Mas a versão que Rachel Jantel, amiga de Martin que falava, no momento, por telefone com o jovem, contou é bastante diferente. Citada também por Linder, disse: “Ouvi o Trayvon dizer: “Porque é que me estás a seguir? Depois ouvi um homem, a respirar com dificuldade, dizer: ‘O que estás a fazer aqui?’” Ouviu então um estrondo, que supôs ser o auricular de Martin a cair no chão. Enquanto gritava “Trayvon, Trayvon”, ouviu “sons de relva molhada” e depois “ouvi mais ou menos” Trayvon dizer “Sai, sai” antes de o telefone se desligar”.

Independentemente de, como escreveu Linder, “a versão de Zimmerman dos acontecimentos [ser] largamente consistente com o depoimento da testemunha ocular Jonathan Good, um residente de uma das moradias perto do local da luta e o observador mais próximo do confronto, considerado pela polícia como a testemunha ocular mais fiável”, a questão da motivação racial num homicídio que poderia ter sido evitado levantou uma forte onda de apoio a Trayvon, sendo que o único resultado aceitável seria a condenação de Zimmerman. Foram várias as figuras de peso, incluindo o então presidente Barack Obama, que se pronunciaram, mas que, no final, viram os seus esforços frustrados pela absolvição. Foi após o veredicto que surgiu o hoje famoso movimento Black Lives Matter, como uma onda de indignação pela não condenação de Zimmerman, e que levou James Luguri, da Universidade de Yale, a assinar um artigo chamado “George Zimmerman: Um estudo de caso sobre raciocínio motivado”.

No artigo, Luguri escreve o seguinte: “George Zimmerman foi considerado inocente do assassínio de Trayvon Martin. Para muitos, incluindo eu próprio, este é um facto difícil de engolir. No entanto, tendo em conta o âmbito alargado das leis estaduais da Florida que regem a autodefesa, não devemos ficar surpreendidos com o veredicto”. “Porque é que tantas pessoas acham que Zimmerman é culpado? Porque querem responsabilizá-lo. Uma grande quantidade de investigação psicológica encontrou provas de que as pessoas se envolvem num fenómeno chamado “raciocínio motivado”. Em vez de olharem para um conjunto de provas e chegarem a uma conclusão baseada em factos, as pessoas têm muitas vezes uma conclusão a que querem chegar e alteram os factos para se adaptarem a esse objetivo.
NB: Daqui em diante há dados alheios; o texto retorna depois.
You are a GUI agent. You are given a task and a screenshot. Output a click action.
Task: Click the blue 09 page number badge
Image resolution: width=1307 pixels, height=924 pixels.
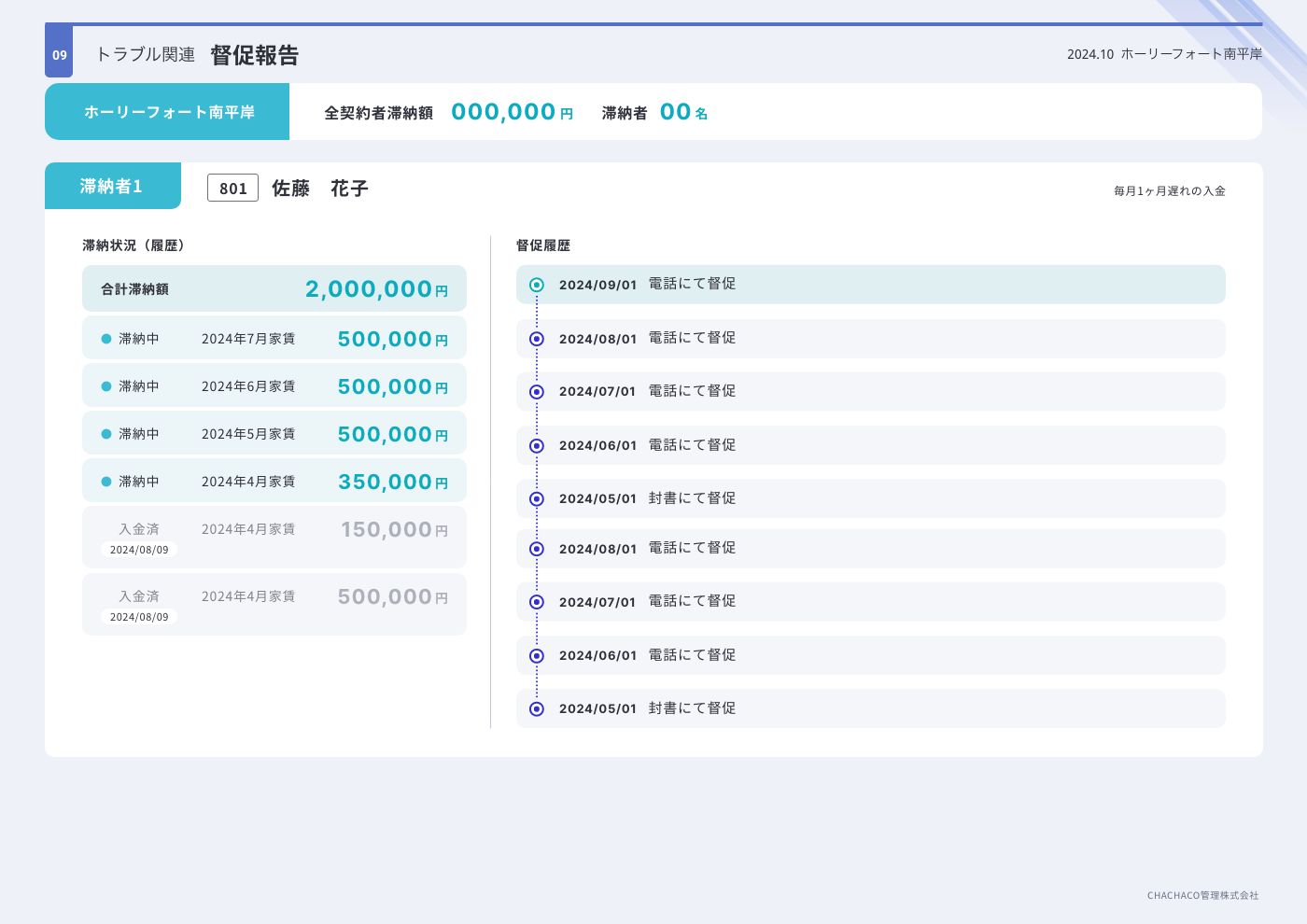59,54
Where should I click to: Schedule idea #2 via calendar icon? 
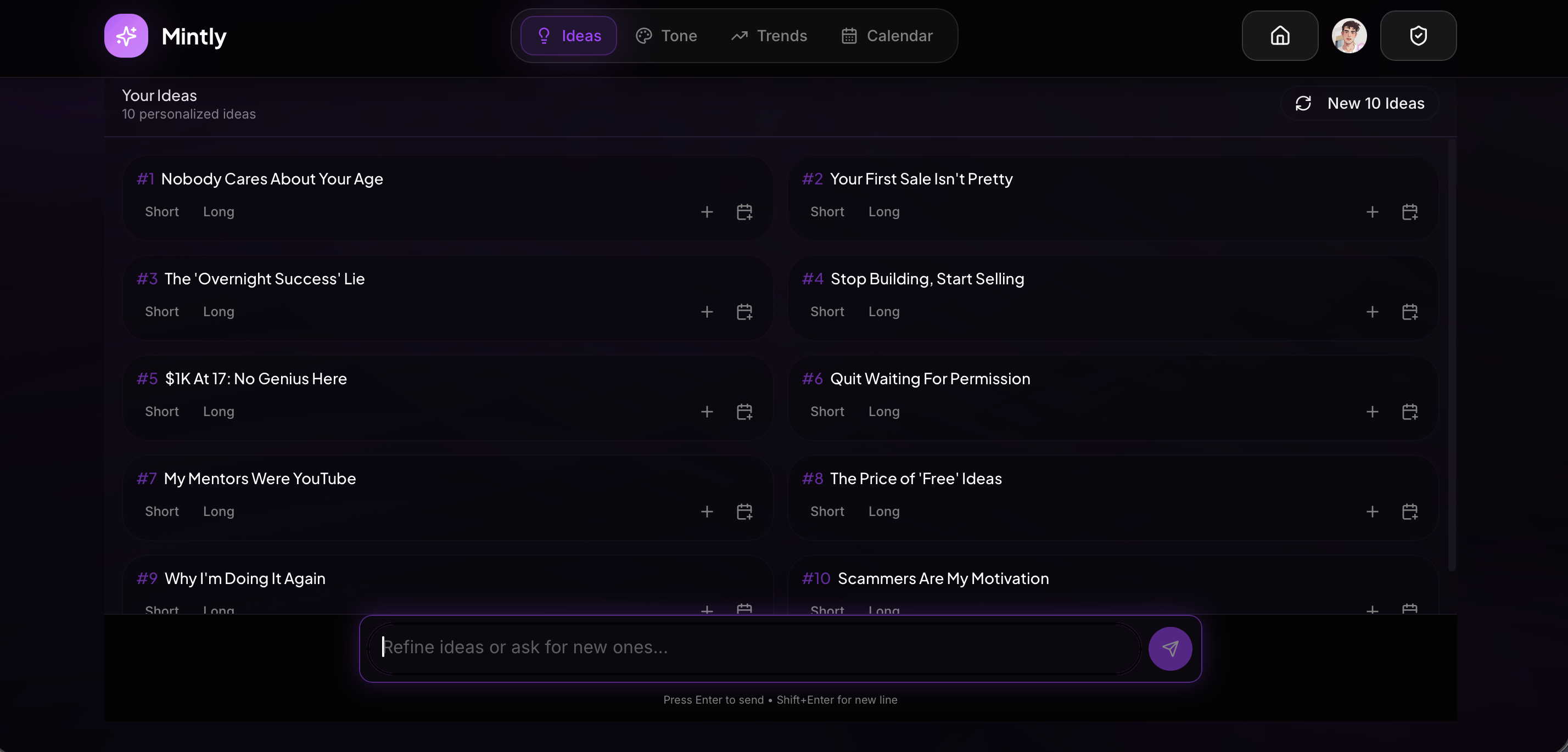point(1409,212)
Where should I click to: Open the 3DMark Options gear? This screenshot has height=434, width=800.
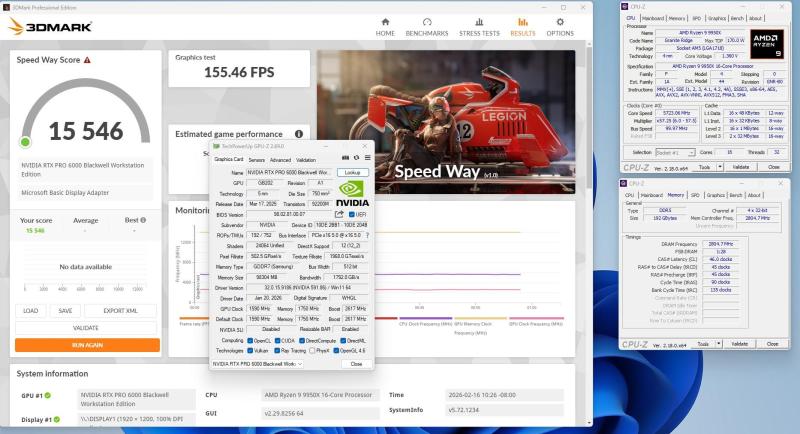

As pessoas “queriam” que Zimmerman fosse culpado e, por isso, adaptaram os factos do caso a essa conclusão”, acrescentou.

Estes foram apenas dois casos altamente mediáticos que marcaram a Justiça americana, onde a condenação parecia, à primeira vista, o mais provável, mas que, no final de contas, o júri decidiu, para choque de muitos, pela absolvição.